**Given entries**
********
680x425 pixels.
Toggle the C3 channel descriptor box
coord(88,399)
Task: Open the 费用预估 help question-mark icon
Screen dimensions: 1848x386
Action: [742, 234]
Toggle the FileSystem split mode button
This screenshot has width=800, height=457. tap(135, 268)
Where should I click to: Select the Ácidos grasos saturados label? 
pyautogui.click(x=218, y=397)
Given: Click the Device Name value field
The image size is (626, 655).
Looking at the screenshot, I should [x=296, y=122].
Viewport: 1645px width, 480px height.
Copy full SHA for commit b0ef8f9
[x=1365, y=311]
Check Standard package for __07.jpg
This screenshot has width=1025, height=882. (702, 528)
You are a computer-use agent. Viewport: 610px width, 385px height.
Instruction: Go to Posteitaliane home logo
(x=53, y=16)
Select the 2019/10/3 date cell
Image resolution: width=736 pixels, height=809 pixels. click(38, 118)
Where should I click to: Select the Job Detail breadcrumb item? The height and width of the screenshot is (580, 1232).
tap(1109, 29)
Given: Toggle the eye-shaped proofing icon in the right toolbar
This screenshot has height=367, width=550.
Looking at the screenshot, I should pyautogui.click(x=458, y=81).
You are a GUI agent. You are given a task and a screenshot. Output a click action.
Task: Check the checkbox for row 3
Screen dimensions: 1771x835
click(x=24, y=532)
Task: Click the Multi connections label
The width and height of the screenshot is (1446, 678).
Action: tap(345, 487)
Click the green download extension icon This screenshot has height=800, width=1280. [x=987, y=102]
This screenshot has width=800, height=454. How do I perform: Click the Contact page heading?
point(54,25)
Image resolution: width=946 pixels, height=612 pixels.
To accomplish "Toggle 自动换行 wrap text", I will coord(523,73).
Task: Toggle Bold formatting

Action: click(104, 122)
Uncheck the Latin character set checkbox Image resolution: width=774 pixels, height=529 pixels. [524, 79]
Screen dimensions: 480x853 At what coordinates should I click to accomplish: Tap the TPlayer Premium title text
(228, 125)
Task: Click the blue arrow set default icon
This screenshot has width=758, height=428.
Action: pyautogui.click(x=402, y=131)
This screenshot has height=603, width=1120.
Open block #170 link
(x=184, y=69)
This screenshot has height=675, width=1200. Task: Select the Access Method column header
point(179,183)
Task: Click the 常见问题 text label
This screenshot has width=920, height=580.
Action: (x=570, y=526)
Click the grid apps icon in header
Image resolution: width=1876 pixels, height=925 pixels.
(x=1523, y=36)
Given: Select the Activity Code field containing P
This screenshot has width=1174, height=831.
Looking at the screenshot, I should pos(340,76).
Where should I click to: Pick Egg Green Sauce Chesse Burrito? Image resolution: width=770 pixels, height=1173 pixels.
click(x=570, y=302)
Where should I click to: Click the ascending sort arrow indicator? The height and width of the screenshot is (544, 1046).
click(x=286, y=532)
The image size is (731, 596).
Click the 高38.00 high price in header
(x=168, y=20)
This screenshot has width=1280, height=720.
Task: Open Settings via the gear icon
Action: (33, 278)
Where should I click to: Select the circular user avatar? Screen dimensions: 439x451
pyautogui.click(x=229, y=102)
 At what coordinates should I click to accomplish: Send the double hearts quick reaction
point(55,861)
********
**What is expected**
Search the data for "field". Copy every line that has it.

**Task response**
Given: Click the Device Name value field
Given: Select the Activity Code field containing P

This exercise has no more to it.